## WHAT IS EXPECTED
Leaving out all pictures, transcribe the lines below exactly, from the first through the line containing "Task: Click the disabled Back button".
PROVIDED RECORDS below:
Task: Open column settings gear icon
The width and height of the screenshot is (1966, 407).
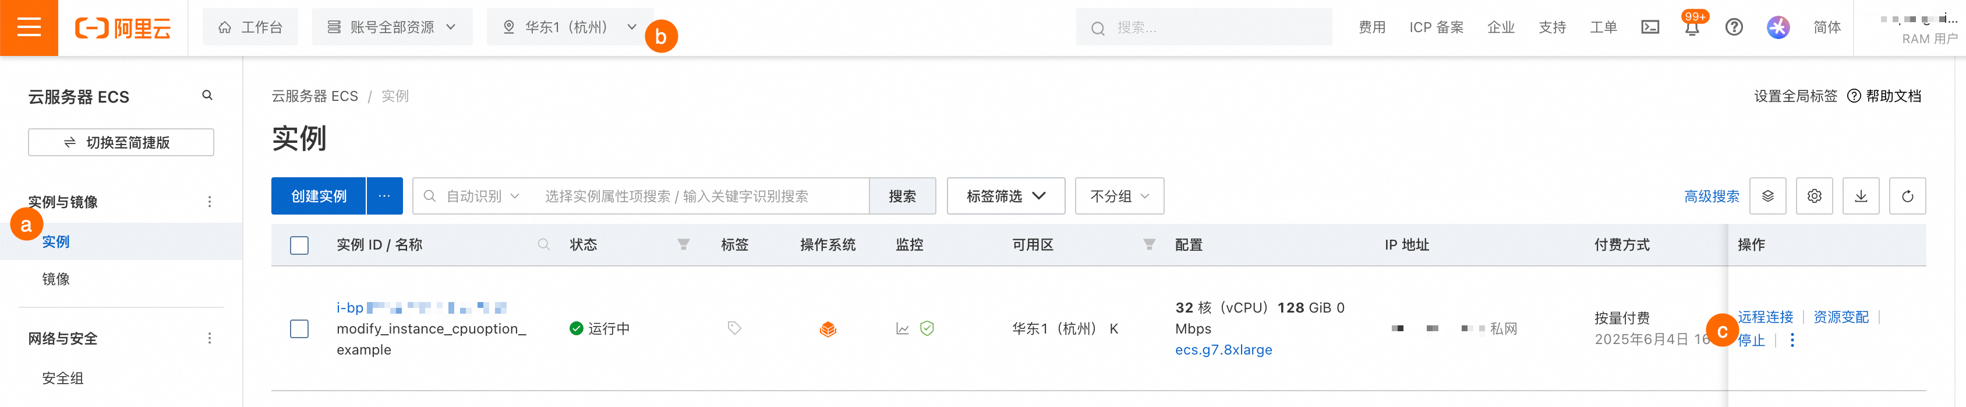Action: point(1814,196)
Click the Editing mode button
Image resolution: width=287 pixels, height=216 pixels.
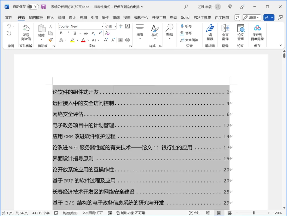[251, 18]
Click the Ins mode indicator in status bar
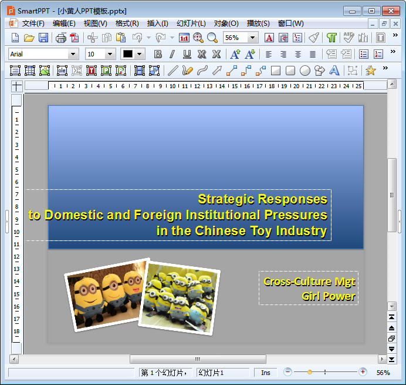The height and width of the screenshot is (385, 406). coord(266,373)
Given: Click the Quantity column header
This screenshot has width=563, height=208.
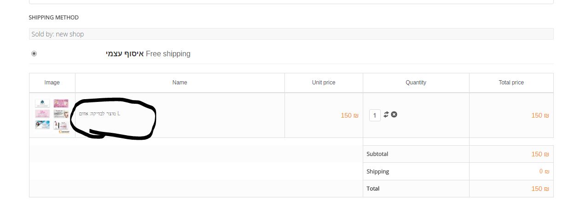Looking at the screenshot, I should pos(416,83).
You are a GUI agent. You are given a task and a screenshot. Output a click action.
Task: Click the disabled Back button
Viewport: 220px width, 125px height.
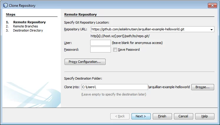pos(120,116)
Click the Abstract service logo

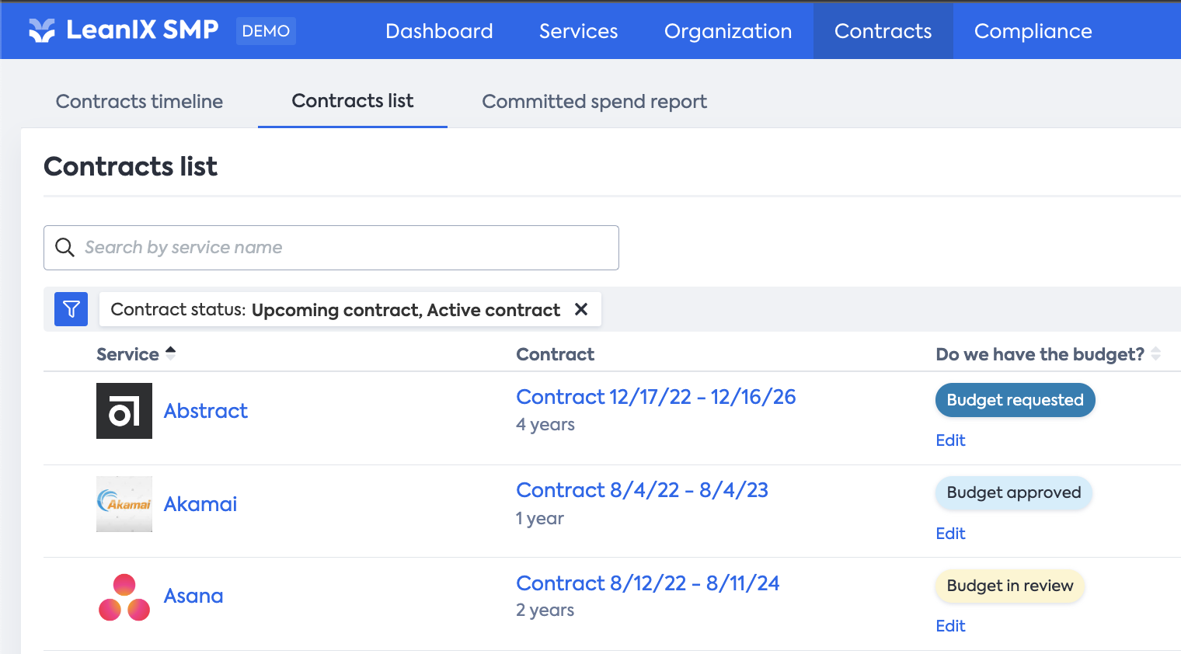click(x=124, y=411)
End of PROVIDED RECORDS.
## RESULT OF THE TASK
Task: Open column settings gear icon
The width and height of the screenshot is (1966, 407).
Action: point(1814,196)
Click the Editing mode button
Image resolution: width=287 pixels, height=216 pixels.
[251, 18]
Click the Ins mode indicator in status bar
The height and width of the screenshot is (385, 406). coord(266,373)
Given: Click the Quantity column header
This screenshot has width=563, height=208.
Looking at the screenshot, I should pos(416,83).
You are a GUI agent. You are given a task and a screenshot. Output a click action.
Task: Click the disabled Back button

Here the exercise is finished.